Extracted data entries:
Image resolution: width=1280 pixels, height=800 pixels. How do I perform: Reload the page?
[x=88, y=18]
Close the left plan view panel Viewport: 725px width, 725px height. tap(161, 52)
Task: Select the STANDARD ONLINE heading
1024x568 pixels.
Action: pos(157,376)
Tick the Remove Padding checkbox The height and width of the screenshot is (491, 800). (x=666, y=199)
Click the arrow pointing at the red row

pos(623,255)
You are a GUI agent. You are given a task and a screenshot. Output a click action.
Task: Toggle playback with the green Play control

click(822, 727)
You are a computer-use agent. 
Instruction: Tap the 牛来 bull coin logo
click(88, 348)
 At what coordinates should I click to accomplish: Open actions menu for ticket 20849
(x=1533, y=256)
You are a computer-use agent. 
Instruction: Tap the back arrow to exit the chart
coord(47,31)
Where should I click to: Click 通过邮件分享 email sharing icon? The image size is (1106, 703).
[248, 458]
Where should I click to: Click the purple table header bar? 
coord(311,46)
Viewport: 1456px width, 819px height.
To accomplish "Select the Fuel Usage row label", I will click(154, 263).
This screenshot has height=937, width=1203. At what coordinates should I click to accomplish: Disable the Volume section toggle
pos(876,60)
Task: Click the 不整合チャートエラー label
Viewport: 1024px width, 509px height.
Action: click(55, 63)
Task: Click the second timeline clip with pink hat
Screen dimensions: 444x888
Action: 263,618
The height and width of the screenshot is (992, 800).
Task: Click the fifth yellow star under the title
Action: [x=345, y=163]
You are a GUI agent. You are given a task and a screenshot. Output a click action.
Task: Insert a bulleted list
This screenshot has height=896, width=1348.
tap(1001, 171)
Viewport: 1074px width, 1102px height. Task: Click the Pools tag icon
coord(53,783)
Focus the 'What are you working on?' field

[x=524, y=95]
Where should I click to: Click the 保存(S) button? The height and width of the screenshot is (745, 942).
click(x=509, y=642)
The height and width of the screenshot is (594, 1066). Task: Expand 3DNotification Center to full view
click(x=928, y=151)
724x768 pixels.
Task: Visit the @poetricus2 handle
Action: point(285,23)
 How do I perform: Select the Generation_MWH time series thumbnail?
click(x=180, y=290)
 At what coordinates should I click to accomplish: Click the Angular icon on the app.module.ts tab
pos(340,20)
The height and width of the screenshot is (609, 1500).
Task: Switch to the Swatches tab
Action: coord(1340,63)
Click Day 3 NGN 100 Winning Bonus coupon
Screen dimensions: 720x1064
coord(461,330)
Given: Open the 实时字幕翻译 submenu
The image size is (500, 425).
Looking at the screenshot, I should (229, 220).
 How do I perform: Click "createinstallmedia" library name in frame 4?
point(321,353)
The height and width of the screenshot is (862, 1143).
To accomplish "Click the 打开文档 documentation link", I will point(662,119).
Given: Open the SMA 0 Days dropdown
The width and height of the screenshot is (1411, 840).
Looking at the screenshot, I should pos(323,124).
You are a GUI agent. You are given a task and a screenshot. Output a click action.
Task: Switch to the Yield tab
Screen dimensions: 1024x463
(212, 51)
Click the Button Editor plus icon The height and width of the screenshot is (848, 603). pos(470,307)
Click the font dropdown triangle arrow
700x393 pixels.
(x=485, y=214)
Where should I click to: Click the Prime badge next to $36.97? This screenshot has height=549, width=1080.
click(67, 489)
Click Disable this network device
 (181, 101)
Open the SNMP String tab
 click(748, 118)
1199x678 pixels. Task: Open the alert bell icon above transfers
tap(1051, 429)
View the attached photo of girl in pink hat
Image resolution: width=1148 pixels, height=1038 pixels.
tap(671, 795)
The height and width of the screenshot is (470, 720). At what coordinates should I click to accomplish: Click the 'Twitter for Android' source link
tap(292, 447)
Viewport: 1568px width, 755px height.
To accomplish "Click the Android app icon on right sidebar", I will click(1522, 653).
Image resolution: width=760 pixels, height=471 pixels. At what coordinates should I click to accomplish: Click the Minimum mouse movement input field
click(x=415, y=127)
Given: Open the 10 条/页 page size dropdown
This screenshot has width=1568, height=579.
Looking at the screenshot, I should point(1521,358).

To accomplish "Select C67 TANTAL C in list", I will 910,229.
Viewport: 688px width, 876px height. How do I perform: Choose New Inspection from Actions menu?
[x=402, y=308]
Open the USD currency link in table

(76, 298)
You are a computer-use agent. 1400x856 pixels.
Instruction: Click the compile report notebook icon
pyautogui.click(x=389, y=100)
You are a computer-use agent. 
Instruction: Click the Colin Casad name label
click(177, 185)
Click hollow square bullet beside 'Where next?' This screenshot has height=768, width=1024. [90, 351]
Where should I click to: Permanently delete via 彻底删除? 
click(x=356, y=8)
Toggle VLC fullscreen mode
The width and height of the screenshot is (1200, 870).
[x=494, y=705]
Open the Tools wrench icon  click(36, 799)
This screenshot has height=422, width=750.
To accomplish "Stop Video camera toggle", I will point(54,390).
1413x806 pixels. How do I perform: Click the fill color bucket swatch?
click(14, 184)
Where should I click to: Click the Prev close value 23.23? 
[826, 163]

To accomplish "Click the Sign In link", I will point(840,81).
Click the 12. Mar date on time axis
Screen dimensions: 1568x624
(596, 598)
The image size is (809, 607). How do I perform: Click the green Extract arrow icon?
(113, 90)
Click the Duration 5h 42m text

_Task directions_: Set the entries down again, unchanged and complete.

_Output below_:
Image resolution: width=1280 pixels, height=800 pixels. How do I perform: Reload the page?
[x=88, y=18]
Close the left plan view panel Viewport: 725px width, 725px height. tap(161, 52)
Task: Select the STANDARD ONLINE heading
1024x568 pixels.
Action: pos(157,376)
Tick the Remove Padding checkbox The height and width of the screenshot is (491, 800). (x=666, y=199)
Click the arrow pointing at the red row

pos(623,255)
You are a GUI agent. You are given a task and a screenshot. Output a click action.
Task: Toggle playback with the green Play control

click(822, 727)
You are a computer-use agent. 
Instruction: Tap the 牛来 bull coin logo
click(88, 348)
 At what coordinates should I click to accomplish: Open actions menu for ticket 20849
(x=1533, y=256)
You are a computer-use agent. 
Instruction: Tap the back arrow to exit the chart
coord(47,31)
Where should I click to: Click 通过邮件分享 email sharing icon? The image size is (1106, 703).
[248, 458]
Where should I click to: Click the purple table header bar? 
coord(311,46)
Viewport: 1456px width, 819px height.
To accomplish "Select the Fuel Usage row label", I will click(154, 263).
This screenshot has height=937, width=1203. At what coordinates should I click to accomplish: Disable the Volume section toggle
pos(876,60)
Task: Click the 不整合チャートエラー label
Viewport: 1024px width, 509px height.
Action: click(55, 63)
Task: Click the second timeline clip with pink hat
Screen dimensions: 444x888
Action: 263,618
The height and width of the screenshot is (992, 800).
Task: Click the fifth yellow star under the title
Action: [x=345, y=163]
You are a GUI agent. You are given a task and a screenshot. Output a click action.
Task: Insert a bulleted list
This screenshot has height=896, width=1348.
tap(1001, 171)
Viewport: 1074px width, 1102px height. Task: Click the Pools tag icon
coord(53,783)
Focus the 'What are you working on?' field

[x=524, y=95]
Where should I click to: Click the 保存(S) button? The height and width of the screenshot is (745, 942).
click(x=509, y=642)
The height and width of the screenshot is (594, 1066). Task: Expand 3DNotification Center to full view
click(x=928, y=151)
724x768 pixels.
Task: Visit the @poetricus2 handle
Action: point(285,23)
 How do I perform: Select the Generation_MWH time series thumbnail?
click(x=180, y=290)
 At what coordinates should I click to accomplish: Click the Angular icon on the app.module.ts tab
pos(340,20)
The height and width of the screenshot is (609, 1500).
Task: Switch to the Swatches tab
Action: coord(1340,63)
Click Day 3 NGN 100 Winning Bonus coupon
Screen dimensions: 720x1064
coord(461,330)
Given: Open the 实时字幕翻译 submenu
The image size is (500, 425).
Looking at the screenshot, I should (229, 220).
 How do I perform: Click "createinstallmedia" library name in frame 4?
point(321,353)
The height and width of the screenshot is (862, 1143).
To accomplish "Click the 打开文档 documentation link", I will point(662,119).
Given: Open the SMA 0 Days dropdown
The width and height of the screenshot is (1411, 840).
Looking at the screenshot, I should pos(323,124).
You are a GUI agent. You are given a task and a screenshot. Output a click action.
Task: Switch to the Yield tab
Screen dimensions: 1024x463
(212, 51)
Click the Button Editor plus icon The height and width of the screenshot is (848, 603). pos(470,307)
Click the font dropdown triangle arrow
700x393 pixels.
(x=485, y=214)
Where should I click to: Click the Prime badge next to $36.97? This screenshot has height=549, width=1080.
click(67, 489)
Click Disable this network device
 (181, 101)
Open the SNMP String tab
 click(748, 118)
1199x678 pixels. Task: Open the alert bell icon above transfers
tap(1051, 429)
View the attached photo of girl in pink hat
Image resolution: width=1148 pixels, height=1038 pixels.
tap(671, 795)
The height and width of the screenshot is (470, 720). At what coordinates should I click to accomplish: Click the 'Twitter for Android' source link
tap(292, 447)
Viewport: 1568px width, 755px height.
To accomplish "Click the Android app icon on right sidebar", I will click(1522, 653).
Image resolution: width=760 pixels, height=471 pixels. At what coordinates should I click to accomplish: Click the Minimum mouse movement input field
click(x=415, y=127)
Given: Open the 10 条/页 page size dropdown
This screenshot has width=1568, height=579.
Looking at the screenshot, I should point(1521,358).

To accomplish "Select C67 TANTAL C in list", I will 910,229.
Viewport: 688px width, 876px height. How do I perform: Choose New Inspection from Actions menu?
[x=402, y=308]
Open the USD currency link in table

(76, 298)
You are a computer-use agent. 1400x856 pixels.
Instruction: Click the compile report notebook icon
pyautogui.click(x=389, y=100)
You are a computer-use agent. 
Instruction: Click the Colin Casad name label
click(177, 185)
Click hollow square bullet beside 'Where next?' This screenshot has height=768, width=1024. [90, 351]
Where should I click to: Permanently delete via 彻底删除? 
click(x=356, y=8)
Toggle VLC fullscreen mode
The width and height of the screenshot is (1200, 870).
[x=494, y=705]
Open the Tools wrench icon  click(36, 799)
This screenshot has height=422, width=750.
To accomplish "Stop Video camera toggle", I will point(54,390).
1413x806 pixels. How do I perform: Click the fill color bucket swatch?
click(14, 184)
Where should I click to: Click the Prev close value 23.23? 
[826, 163]

To accomplish "Click the Sign In link", I will point(840,81).
Click the 12. Mar date on time axis
Screen dimensions: 1568x624
(596, 598)
The image size is (809, 607). How do I perform: Click the green Extract arrow icon?
(113, 90)
Click the Duration 5h 42m text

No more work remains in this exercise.